Below is the CircleCI configuration YAML file that defines this workflow:
# File Name: .circleci/config.yml
version: 2.1
jobs:
process_datasets:
docker:
- image: cimg/python:3.10
steps:
- checkout
- run:
name: Install Dependencies
command: pip install -r requirements.txt
- run:
name: Process Datasets
command: python process_datasets.py
workflows:
pipeline:
jobs:
- process_datasets # Runs on every push to main
scheduled_pipeline:
triggers:
- schedule:
cron: "0 0 * * *" # Runs every day at 00:00 UTC
filters:
branches:
only:
- main
jobs:
- process_datasets
The configuration file defines a CI job that runs in a Python 3.10 Docker container, where it installs the required dependencies and executes the Python script. The workflow is configured to trigger on every push to the main
branch and also schedules a nightly cron job to ensure datasets are processed regularly.

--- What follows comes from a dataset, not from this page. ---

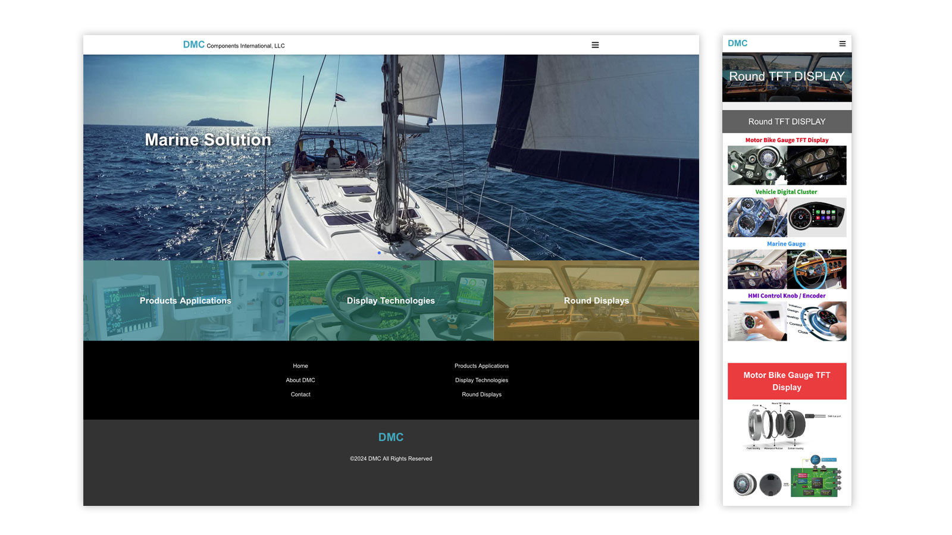Click Products Applications footer link
Viewport: 952px width, 535px height.
[x=481, y=366]
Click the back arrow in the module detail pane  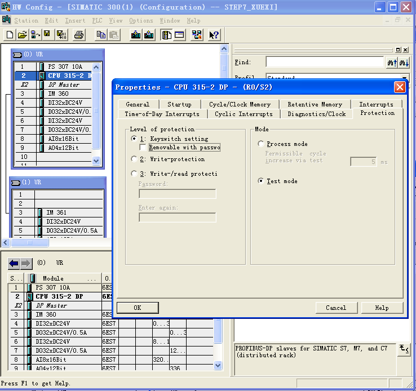pyautogui.click(x=14, y=263)
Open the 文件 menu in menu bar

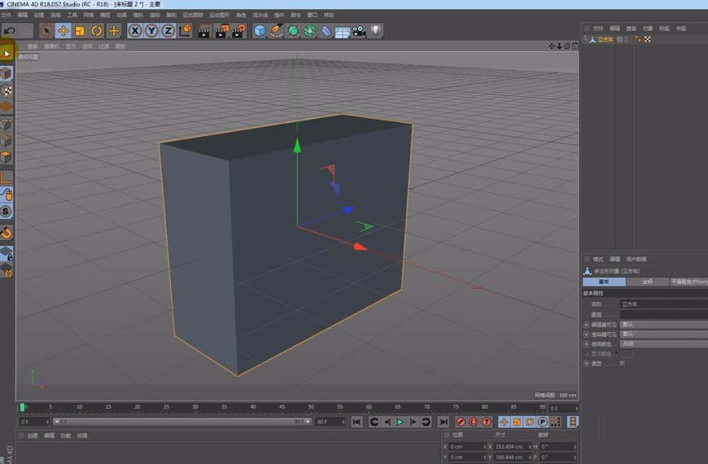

With the configuration properly set up, the next step is to create a GitHub repository for the project and push all the code to it. If you’re unfamiliar with the process, you can review pushing a project to GitHub for step-by-step instructions.
For reference, you can also check out my GitHub repository for this project, which contains a similar setup.
Setting up the project on CircleCI
Now that the project is on GitHub, you can connect the code repository to your CircleCI account to execute the defined workflow. Head to the Projects tab on your CircleCI account:
You can see some of my previously added sample projects in the image above but your own setup may differ. You’ll need to create a new project by clicking the “Create Project” button, which will redirect you to a new page where you can set up your workflow.
If you haven’t already, you’ll need to connect your GitHub account. Once connected, select the relevant repository for this project to proceed with the setup.
CircleCI will automatically detect the config.yml file defined in your code. You can proceed with this configuration, which will also set up the necessary triggers. Once the project is created, you can execute workflows and view the completed runs in the Projects tab.
You will see the newly created project, where you can view the workflow details. While the cron job will handle periodic execution, you can manually trigger a run by pushing changes to your GitHub repository to test the pipeline.
Note that you may face issues during the first execution. If the run fails and shows the error below, it is likely due to unset environment variables required for accessing your Hugging Face account in the Python script.
Setting environment variables for execution
Go to Project Settings > Environment Variables and add the HF_TOKEN and HF_USERNAME environment variables. Once configured correctly, the page should look similar to the example below.
Now, re-execute the workflow and it should turn green.
Conclusion
In this blog, we walked through automating the pre-processing of Hugging Face datasets using a simple Python program and CircleCI for scheduling. We explored how to clean datasets, convert them to more efficient formats like Parquet, and upload them back to Hugging Face with a processed tag. Automating this process is crucial for improving efficiency, consistency, and scalability, especially when dealing with large or frequently updated datasets.
While this example serves as a basic boilerplate to help you understand the core steps, the exact implementation will depend on your specific organizational and data requirements. With CircleCI and CI/CD workflows, you can save valuable time, reduce errors, and focus more on the core aspects of your machine learning projects.